Basel testified in favor of Senate Bill 55 in Pierre.  She supports giving ranchers the right to use snowmobiles to hunt and kill coyotes.

"When this coyote come in I believe as a private property owner I should have the right to go and track that individual down and take care of the problem," says Basil.    

While ranchers want to remove problem coyotes, the State Game Fish and Parks Department testified against Senate Bill 55 in committee calling it unfair chase.  The USDA is one of the other government agencies sometimes called in to take out a predator like a coyote.  Over the last few years the agency has spent around 57-million dollars annually on Wildlife Damages nationwide.   USDA researcher Dr Julie Young says rather than allowing landowners to kill coyotes by all means, the agency targets predators that are causing problems.

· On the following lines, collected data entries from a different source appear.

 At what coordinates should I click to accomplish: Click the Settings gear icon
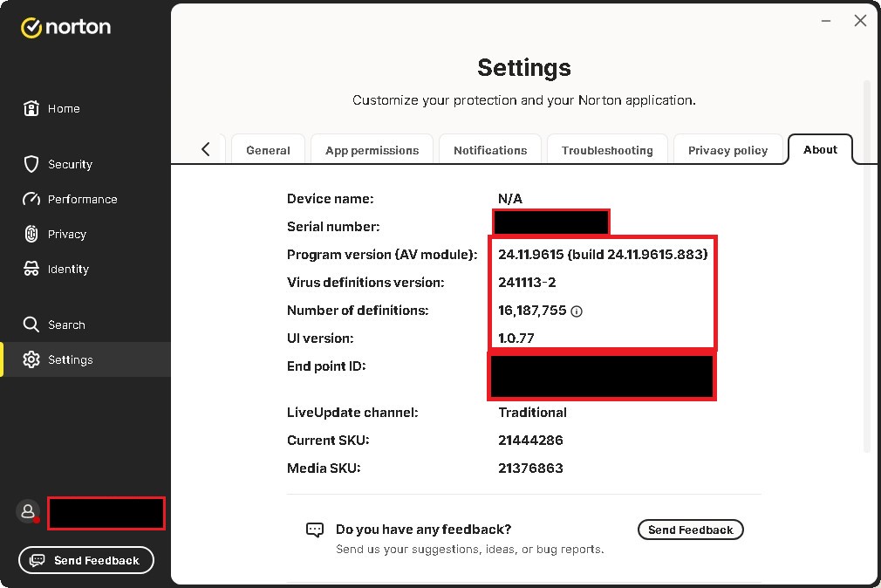pos(31,359)
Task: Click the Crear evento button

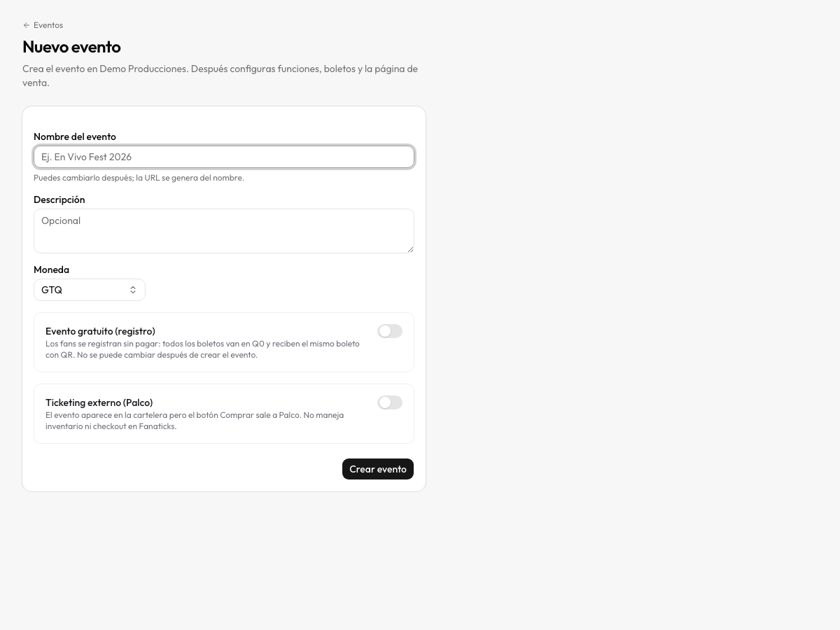Action: 378,469
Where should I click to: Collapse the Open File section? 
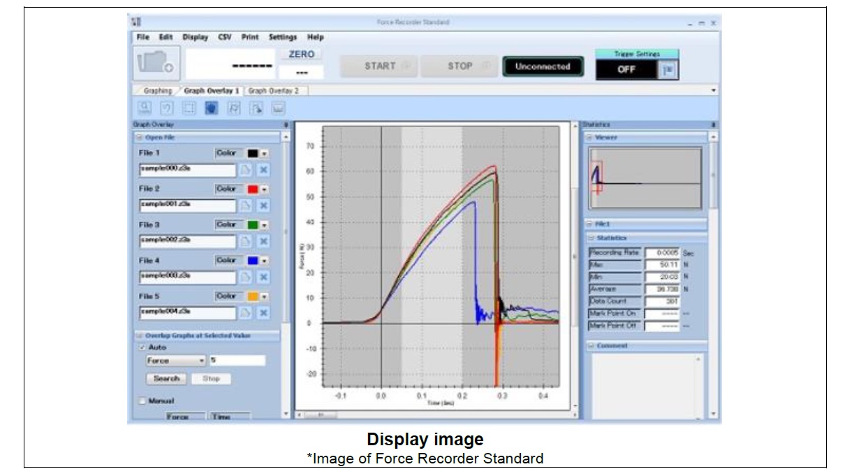pos(139,138)
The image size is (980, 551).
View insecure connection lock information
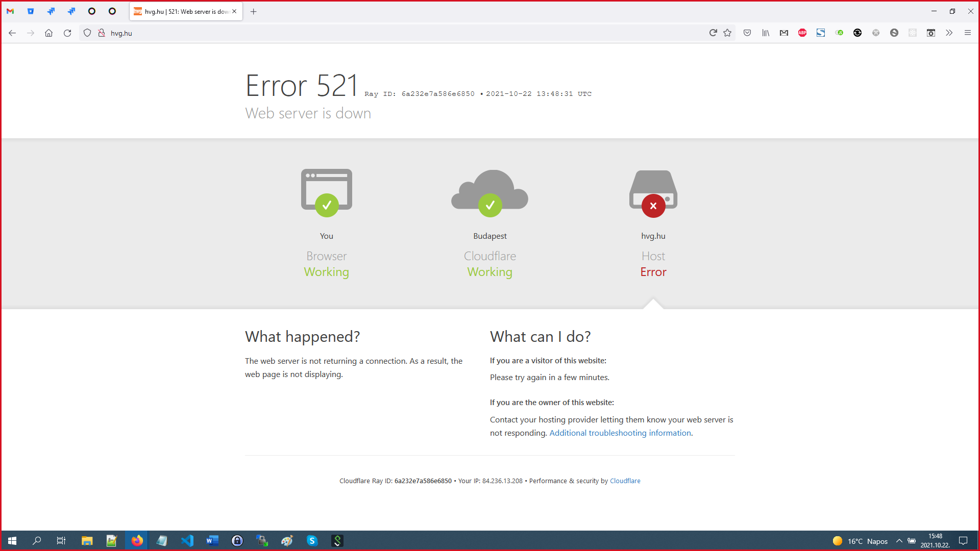click(x=102, y=33)
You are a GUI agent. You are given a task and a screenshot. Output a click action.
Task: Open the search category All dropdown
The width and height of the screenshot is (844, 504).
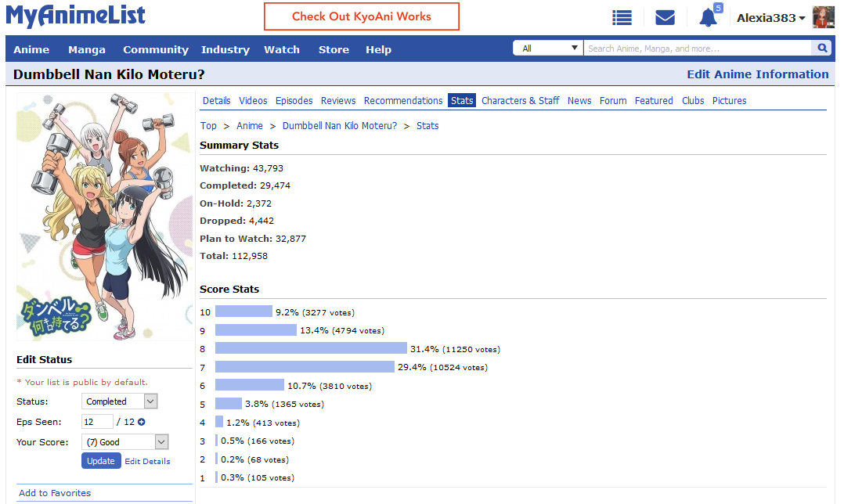(x=547, y=49)
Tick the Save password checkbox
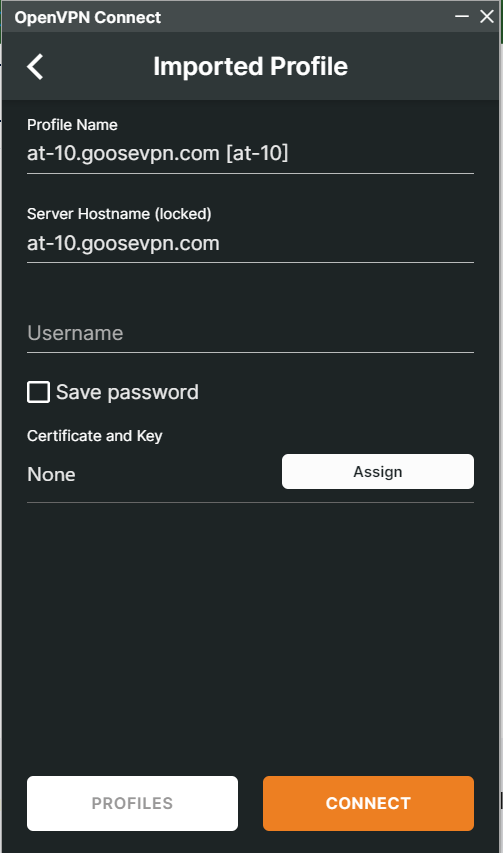Image resolution: width=503 pixels, height=853 pixels. 38,392
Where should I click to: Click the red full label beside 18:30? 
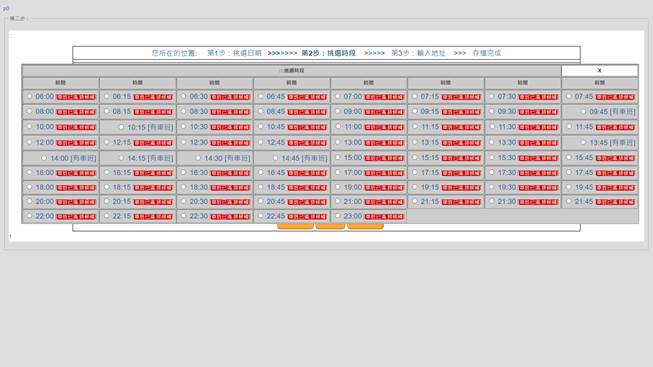(x=230, y=188)
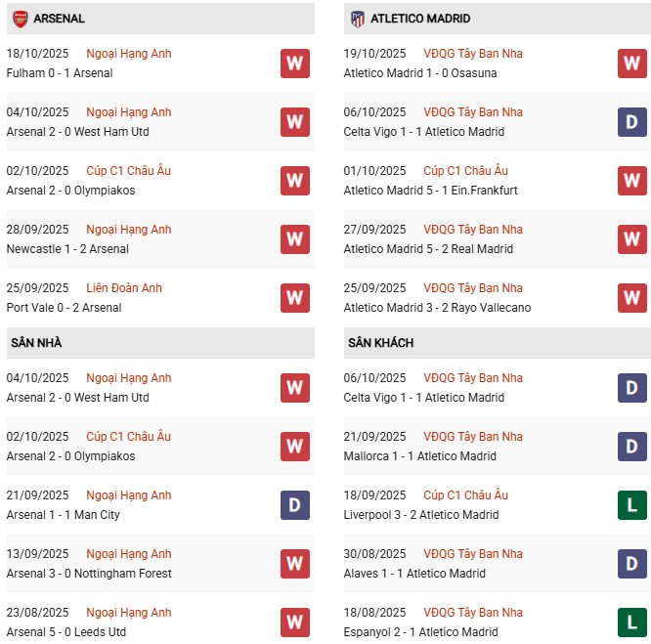
Task: Click W badge for Atletico Madrid 5 - 2 Real Madrid
Action: (x=632, y=239)
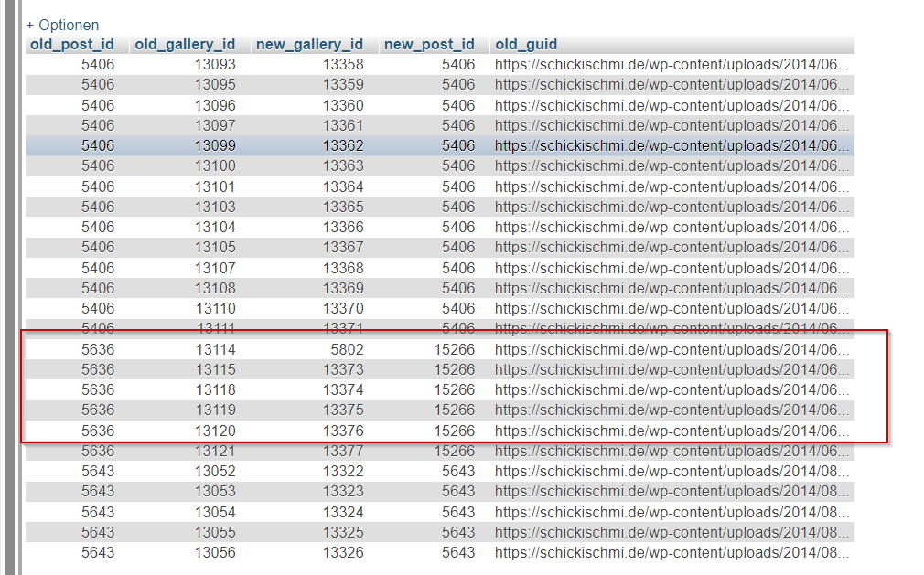Select the old_gallery_id cell 13093
The image size is (924, 575).
click(x=215, y=64)
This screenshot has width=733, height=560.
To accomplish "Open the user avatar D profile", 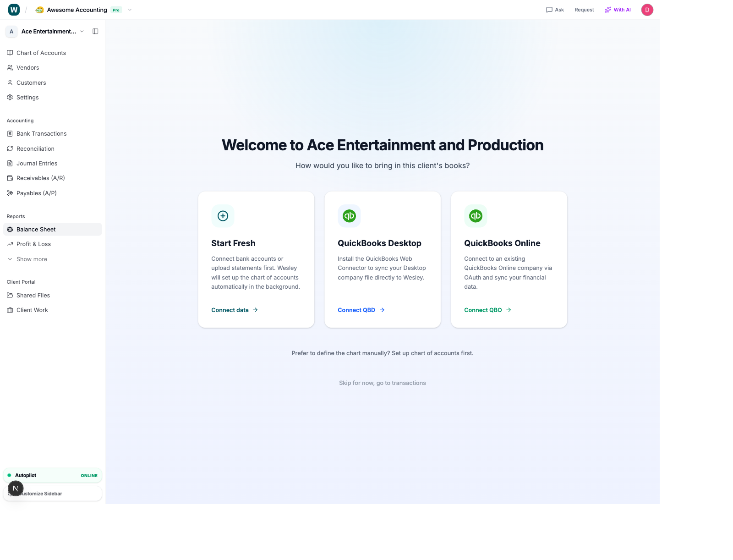I will click(x=647, y=10).

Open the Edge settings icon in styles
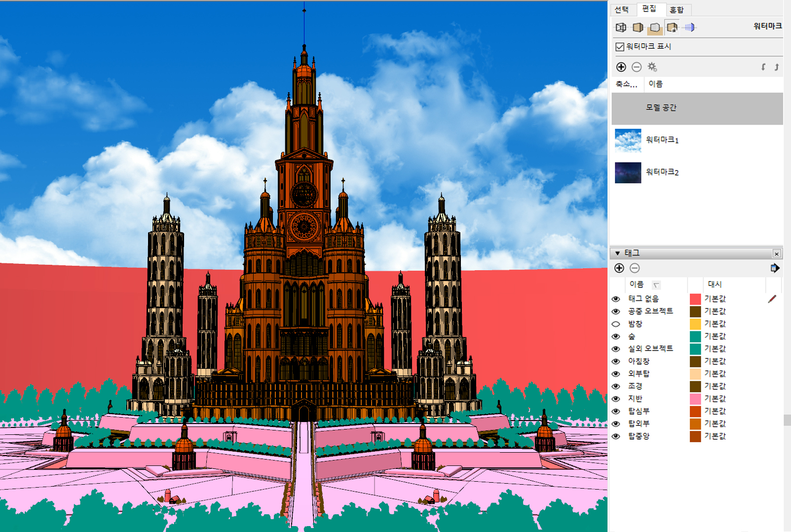click(x=621, y=28)
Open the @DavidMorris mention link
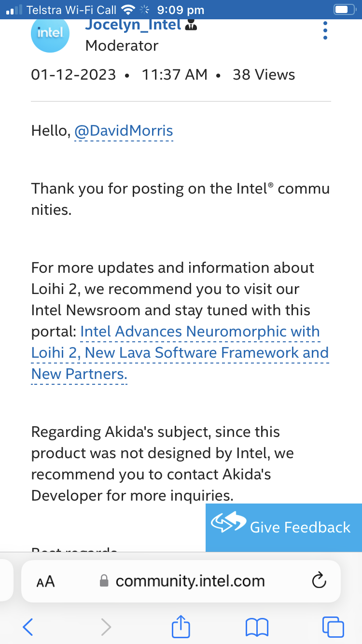362x644 pixels. point(124,131)
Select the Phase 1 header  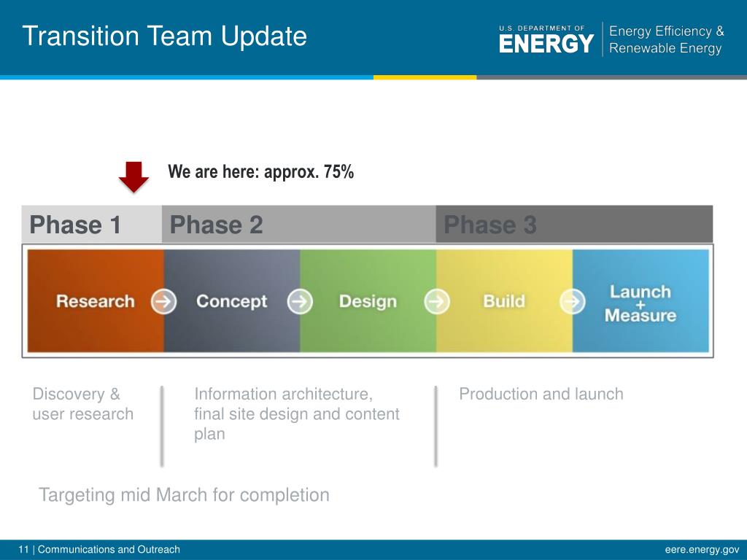point(92,225)
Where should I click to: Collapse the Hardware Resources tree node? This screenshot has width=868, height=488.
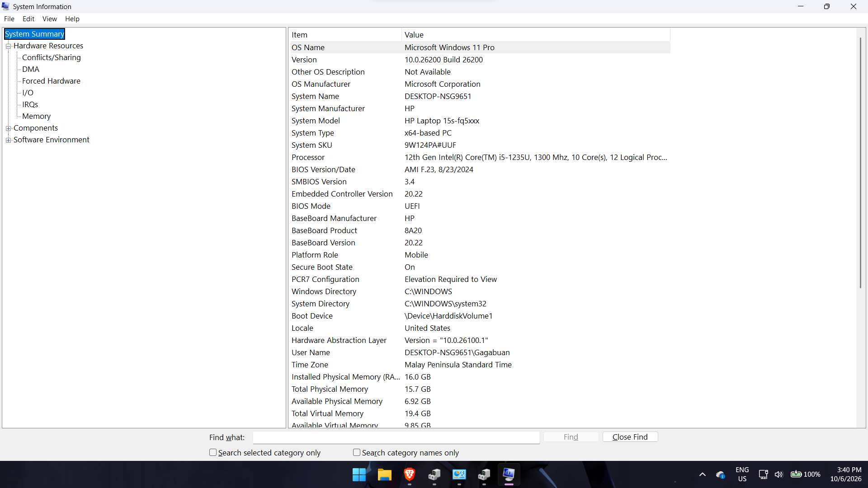8,46
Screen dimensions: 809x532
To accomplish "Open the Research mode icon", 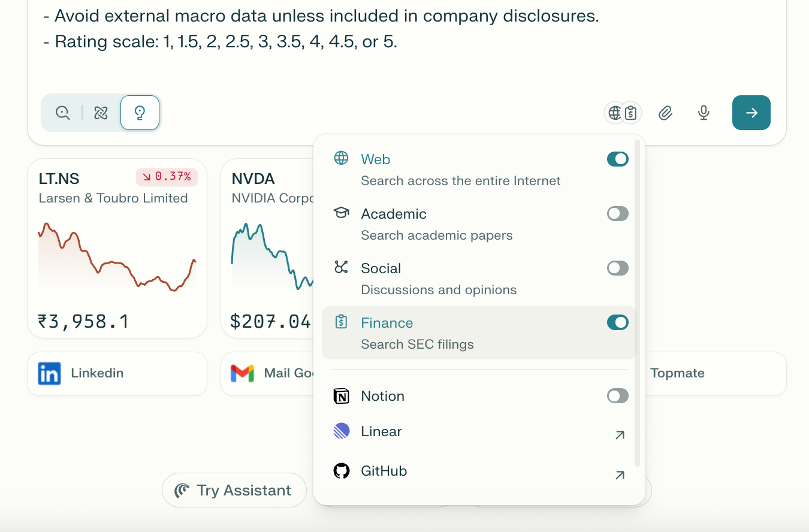I will tap(100, 112).
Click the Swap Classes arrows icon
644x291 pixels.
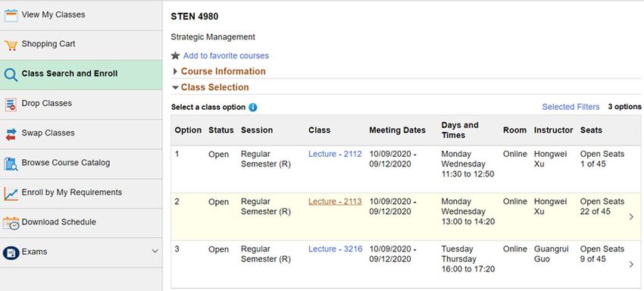[x=11, y=134]
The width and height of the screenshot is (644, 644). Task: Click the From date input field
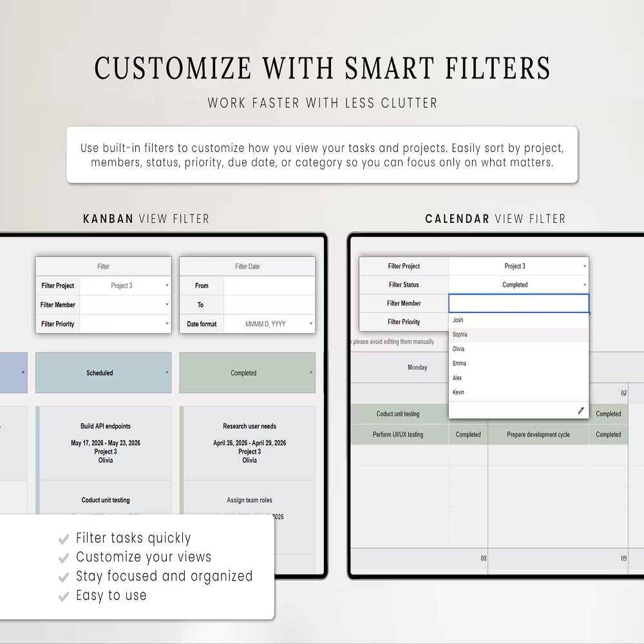269,285
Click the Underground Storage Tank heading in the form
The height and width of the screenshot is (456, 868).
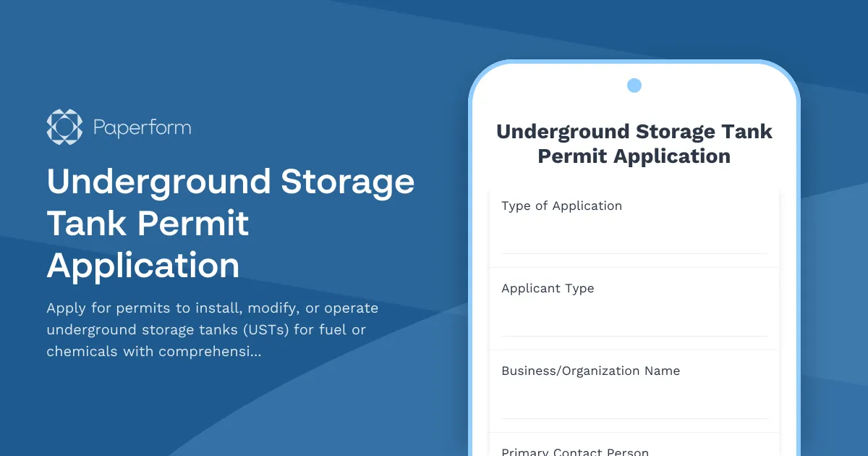[x=634, y=143]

 "We try to selectively remove coyotes. And from the sounds of this wouldn't be selective this would be any coyote that's seen from a snowmobile and not using selective techniques just isn't as effective,"  says Young.

Young says using certain types of guard dogs and removing dead carcass from the property are often the most effective means of protecting livestock.  Scientists like Marc Bekoff stress that running down coyotes with snowmobiles will not solve problem.  

"Look, what we're doing has not worked.  So you don't have to be an animal rights nut or a wildlife this nut.  The data shows very clearly that what we're doing has not worked. So you know let's change our ways," says Bekoff. 

Senate Bill 55 has now passed the state senate and is on to the house.  Regardless of the outcome of this legislation, wildlife biologists say coyotes are survivors.  They seem to thrive in adversity.  So it's not likely the wiley coyote is going anywhere soon.